21st century learning spaces are a Swiss army knife. Such collections of applications serve many functions from the same core. The composition app saves the composition prompt in a database whose elements can be re-used.

21st century learning spaces are those where the teacher rules the roost and student privacy protection is a high priority. Locus of data control is with the teacher. The teacher can view the composition as it’s being composed and has ownership over the final product.

Teaching World Languages Remotely, Part 1: Rapport Building

Since September, I have had the distinct pleasure of working part-time for a company based in California that offers remote middle and high school credit-bearing courses in world languages. LanguageBird is perfect fit for a retired public school teacher and I am very contented working for them (not a paid promotion).

The pandemic placed we public school teachers in the position of teaching remotely, some for the first time. A lot of that went poorly in some places, but in other places it went pretty well. My work teaching remotely now has given me the chance to re-explore online teaching practice and the kinds of 21st century learning spaces that meet the needs of that situation.

Besides my work for LanguageBird, I also am enjoying teaching a remote French class for the public school district from which I retired last June. This is very different from LanguageBird in many ways and teaching in both contexts has provided a wealth of interesting experiences that I feel are instructive. In this series of posts, I would like to share my experiences and conclusions as well as the apps I am developing to support remote teaching.

In the public school remote teaching context, we had set it up as a daily synchronous class. This was informed by our pandemic experience that asynchronous courses are a bad idea for most adolescents. It is a small class of five, two for French III and three for college French, credited from a local community college who approved my application to work as adjunct for them in a high school. Each school day during period 2, I fire up a Google Meet and students log in. They are supervised by a language teacher (Spanish).

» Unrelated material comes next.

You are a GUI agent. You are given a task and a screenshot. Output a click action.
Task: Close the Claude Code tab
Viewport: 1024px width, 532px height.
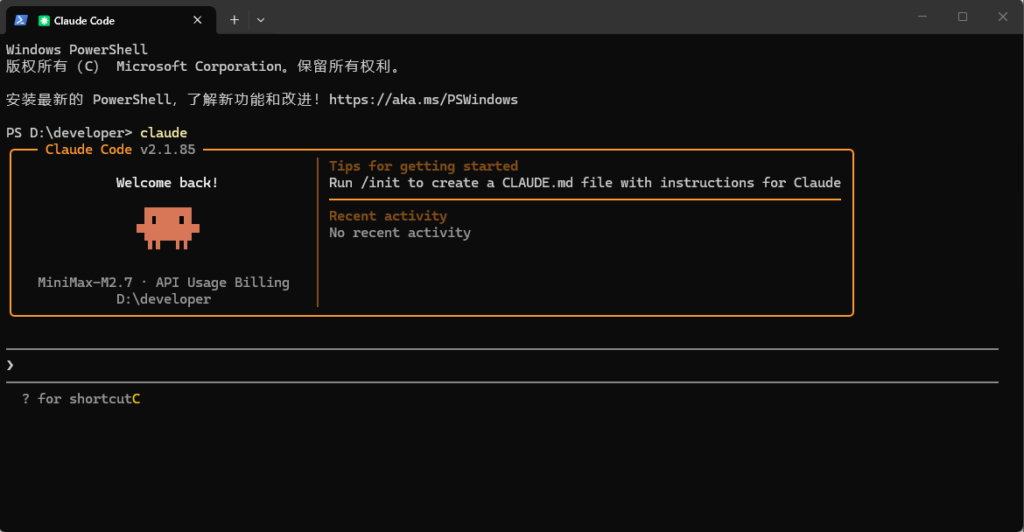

We (administration and I) were concerned that remote teaching made it difficult to maintain the kind of teacher-student rapport that was so necessary for learning. I suggested that I work in-person for a half day at the end of each marking period (ten weeks) to teach a class and meet with students individually so they can present their projects and practice French conversation. (The district is a 45-mile commute for me one-way, so going in-person for one daily class was not practical.)

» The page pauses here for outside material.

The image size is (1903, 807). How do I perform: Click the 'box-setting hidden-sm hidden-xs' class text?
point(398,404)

At LanguageBird, we only teach one-on-one lessons. I find this extremely useful, so from start I modified my public school lesson plans such that I would only teach whole-group for the first 15 minutes and then each student would have an individual “tutorial” with me for the balance of the time. This turned out to be a fantastic idea and I am guessing the students like it too.

During the pandemic in my district, we had two days to launch into teaching by video-conference (Here is a post on my experience teaching during the pandemic). My current students, many of whom were then in my sixth grade social studies class back in 2020, had a mostly negative experience learning online in general. I felt strongly motivated to demonstrate from the start of the school year that this remote learning experience would not be like that. The first upgrade I made to what I was doing in 2020 was to focus on individual lessons over group lessons.

I think of positive rapport as being a trusting sense of mutual goodwill between an instructor and a pupil. Building a positive rapport with students is extremely important. I had the sense that this was possible only to a very limited degree in remote learning. However, I now stand corrected. In remote instruction over video-conferencing, it is necessary to favor one-on-one teaching situations.

Fostering positive rapport extends not to just being present to interact one-on-one. It is also built on online software applications that foster efficient and readily accessible learning interactions for delivery, practice, evaluation, and debriefing.